◆ **Exercise goal**: All lines in the data below carrying the string "tree" are to be located and copied.

======== The input ========

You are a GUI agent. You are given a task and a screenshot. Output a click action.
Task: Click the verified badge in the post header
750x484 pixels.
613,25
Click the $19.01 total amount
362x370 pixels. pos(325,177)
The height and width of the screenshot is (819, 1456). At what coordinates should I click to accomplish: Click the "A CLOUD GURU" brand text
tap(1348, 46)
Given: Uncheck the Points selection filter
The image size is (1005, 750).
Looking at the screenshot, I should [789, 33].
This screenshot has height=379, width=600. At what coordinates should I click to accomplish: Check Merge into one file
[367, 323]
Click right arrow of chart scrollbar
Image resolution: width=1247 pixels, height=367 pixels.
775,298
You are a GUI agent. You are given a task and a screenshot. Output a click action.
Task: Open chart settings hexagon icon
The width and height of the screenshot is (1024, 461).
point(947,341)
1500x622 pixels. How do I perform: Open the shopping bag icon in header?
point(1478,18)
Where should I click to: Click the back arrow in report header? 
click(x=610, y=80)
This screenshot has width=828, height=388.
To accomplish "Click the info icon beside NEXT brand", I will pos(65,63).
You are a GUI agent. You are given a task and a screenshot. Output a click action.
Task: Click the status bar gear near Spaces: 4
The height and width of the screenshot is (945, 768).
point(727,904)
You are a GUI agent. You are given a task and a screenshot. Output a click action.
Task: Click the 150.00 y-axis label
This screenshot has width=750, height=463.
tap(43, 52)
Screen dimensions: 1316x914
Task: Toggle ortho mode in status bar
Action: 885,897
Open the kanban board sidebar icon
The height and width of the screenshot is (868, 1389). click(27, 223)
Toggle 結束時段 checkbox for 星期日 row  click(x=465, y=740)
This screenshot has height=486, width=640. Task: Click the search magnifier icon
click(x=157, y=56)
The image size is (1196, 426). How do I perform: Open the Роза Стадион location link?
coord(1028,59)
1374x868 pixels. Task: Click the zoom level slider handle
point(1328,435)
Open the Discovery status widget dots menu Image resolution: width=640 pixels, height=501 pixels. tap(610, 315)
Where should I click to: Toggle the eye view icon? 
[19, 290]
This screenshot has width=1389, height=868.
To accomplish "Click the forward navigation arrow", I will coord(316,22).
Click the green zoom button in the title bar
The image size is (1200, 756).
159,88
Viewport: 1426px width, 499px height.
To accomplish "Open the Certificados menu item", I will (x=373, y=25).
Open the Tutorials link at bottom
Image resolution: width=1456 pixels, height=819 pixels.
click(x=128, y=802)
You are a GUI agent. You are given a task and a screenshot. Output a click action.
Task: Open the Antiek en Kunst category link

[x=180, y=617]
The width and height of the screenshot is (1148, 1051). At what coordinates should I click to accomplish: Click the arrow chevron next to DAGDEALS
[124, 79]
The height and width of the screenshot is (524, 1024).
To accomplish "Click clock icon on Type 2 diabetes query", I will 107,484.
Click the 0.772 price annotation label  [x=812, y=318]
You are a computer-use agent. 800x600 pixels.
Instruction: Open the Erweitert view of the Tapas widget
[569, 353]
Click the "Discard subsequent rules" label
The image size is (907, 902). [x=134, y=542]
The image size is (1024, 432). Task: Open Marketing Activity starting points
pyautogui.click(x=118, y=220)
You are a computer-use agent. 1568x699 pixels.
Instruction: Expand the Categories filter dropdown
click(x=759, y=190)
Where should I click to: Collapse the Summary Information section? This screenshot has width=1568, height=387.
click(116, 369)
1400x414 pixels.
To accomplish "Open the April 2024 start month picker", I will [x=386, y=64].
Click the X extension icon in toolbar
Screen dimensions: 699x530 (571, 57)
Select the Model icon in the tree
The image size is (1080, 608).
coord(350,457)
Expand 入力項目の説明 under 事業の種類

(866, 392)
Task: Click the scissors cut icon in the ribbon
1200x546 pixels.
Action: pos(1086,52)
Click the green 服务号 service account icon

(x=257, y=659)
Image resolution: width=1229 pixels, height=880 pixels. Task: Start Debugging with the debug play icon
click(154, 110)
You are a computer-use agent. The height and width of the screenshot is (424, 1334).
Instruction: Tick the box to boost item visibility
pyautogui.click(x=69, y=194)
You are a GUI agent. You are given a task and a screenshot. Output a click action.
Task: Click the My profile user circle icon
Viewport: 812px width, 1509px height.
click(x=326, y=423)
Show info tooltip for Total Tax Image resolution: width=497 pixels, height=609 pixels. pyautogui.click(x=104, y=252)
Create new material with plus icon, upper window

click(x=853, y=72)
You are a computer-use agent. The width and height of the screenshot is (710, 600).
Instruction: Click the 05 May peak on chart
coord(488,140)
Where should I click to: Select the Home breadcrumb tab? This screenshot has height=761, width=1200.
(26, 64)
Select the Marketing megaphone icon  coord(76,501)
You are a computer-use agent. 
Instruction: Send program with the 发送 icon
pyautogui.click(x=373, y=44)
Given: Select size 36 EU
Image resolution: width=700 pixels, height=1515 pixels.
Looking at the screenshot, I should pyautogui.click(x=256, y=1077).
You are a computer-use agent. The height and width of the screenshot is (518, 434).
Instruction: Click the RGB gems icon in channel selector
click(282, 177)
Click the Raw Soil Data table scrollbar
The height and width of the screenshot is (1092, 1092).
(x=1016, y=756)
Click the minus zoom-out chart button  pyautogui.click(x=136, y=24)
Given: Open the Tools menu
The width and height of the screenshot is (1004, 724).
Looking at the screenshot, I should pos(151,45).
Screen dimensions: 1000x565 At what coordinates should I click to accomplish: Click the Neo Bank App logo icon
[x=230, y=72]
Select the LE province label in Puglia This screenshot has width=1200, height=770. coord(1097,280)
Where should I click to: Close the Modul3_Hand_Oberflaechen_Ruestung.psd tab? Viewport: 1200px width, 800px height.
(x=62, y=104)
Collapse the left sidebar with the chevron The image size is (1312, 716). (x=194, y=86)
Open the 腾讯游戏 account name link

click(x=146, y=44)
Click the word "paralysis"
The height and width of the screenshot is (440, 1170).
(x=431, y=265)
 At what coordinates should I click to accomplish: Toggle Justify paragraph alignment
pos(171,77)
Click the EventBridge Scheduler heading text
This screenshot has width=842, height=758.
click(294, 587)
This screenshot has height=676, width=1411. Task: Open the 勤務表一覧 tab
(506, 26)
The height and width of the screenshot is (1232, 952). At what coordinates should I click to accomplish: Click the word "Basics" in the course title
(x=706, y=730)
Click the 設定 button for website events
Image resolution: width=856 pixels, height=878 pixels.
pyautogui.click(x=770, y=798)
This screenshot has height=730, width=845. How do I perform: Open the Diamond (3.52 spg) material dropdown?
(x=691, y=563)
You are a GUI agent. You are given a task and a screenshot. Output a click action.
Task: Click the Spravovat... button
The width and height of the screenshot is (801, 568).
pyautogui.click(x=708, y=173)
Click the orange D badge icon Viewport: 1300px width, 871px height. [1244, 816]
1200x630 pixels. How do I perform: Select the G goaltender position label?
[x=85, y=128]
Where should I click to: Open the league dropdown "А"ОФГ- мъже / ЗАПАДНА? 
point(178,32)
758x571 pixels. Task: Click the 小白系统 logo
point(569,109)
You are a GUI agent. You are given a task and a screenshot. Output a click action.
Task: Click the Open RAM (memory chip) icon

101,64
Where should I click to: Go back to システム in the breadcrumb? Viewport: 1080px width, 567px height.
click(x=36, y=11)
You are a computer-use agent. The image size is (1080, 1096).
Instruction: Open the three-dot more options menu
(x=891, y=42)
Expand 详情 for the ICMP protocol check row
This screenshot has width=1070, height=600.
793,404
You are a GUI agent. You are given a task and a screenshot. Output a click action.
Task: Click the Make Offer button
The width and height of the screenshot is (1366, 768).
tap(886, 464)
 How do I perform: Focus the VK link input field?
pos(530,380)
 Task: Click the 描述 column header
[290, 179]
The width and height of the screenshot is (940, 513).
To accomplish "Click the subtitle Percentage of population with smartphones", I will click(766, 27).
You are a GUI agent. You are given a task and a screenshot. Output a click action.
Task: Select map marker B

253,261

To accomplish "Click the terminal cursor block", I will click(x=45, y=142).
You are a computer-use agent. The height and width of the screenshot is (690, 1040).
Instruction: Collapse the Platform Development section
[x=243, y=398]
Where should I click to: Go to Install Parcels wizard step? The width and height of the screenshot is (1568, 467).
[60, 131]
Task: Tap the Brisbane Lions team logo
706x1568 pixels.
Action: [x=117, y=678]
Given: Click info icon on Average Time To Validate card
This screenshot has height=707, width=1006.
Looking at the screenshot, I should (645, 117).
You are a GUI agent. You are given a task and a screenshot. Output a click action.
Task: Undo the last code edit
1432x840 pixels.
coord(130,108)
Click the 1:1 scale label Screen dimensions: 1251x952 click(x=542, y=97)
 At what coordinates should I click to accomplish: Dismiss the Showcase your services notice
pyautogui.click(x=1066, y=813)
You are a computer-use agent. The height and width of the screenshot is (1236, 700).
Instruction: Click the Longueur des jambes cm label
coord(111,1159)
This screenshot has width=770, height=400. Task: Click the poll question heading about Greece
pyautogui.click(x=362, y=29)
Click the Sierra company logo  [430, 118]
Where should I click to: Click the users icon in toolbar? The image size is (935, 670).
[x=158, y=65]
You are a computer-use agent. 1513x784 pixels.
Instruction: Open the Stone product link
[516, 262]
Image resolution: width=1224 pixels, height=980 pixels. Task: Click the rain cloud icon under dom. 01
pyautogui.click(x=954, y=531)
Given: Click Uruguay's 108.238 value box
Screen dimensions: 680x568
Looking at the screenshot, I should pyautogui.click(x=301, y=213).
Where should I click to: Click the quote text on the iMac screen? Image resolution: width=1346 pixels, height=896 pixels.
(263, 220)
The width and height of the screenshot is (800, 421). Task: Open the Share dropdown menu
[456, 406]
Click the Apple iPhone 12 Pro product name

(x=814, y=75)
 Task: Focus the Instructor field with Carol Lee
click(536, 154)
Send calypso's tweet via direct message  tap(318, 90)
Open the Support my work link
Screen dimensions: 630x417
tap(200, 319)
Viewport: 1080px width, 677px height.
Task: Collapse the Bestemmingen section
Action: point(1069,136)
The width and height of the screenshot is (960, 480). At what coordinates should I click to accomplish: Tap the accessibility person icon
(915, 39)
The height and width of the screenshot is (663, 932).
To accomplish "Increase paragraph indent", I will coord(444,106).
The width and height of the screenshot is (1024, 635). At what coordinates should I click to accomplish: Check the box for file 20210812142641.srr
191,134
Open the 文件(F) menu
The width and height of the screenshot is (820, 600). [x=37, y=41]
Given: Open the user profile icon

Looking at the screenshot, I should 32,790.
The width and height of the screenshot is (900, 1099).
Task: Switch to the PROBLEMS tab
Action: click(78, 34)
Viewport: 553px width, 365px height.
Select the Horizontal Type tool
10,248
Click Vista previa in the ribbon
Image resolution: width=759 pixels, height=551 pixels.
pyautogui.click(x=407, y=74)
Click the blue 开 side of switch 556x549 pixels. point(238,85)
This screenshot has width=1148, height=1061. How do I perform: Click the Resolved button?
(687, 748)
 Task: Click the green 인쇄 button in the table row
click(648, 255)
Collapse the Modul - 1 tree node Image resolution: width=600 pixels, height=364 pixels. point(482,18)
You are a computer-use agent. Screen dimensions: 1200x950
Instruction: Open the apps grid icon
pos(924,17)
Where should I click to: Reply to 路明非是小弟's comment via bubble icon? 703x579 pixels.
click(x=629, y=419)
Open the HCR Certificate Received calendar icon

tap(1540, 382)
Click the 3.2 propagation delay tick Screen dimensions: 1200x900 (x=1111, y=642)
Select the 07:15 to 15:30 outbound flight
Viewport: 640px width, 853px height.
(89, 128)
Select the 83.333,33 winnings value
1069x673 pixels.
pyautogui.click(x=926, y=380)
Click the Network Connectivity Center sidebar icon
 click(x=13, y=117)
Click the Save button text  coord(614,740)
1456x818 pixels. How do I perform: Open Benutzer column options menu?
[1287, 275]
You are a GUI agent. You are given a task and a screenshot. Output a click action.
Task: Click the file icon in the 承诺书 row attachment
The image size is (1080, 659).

========

◆ **Final answer**:
Select the Model icon in the tree
Collapse the Modul - 1 tree node Image resolution: width=600 pixels, height=364 pixels. point(482,18)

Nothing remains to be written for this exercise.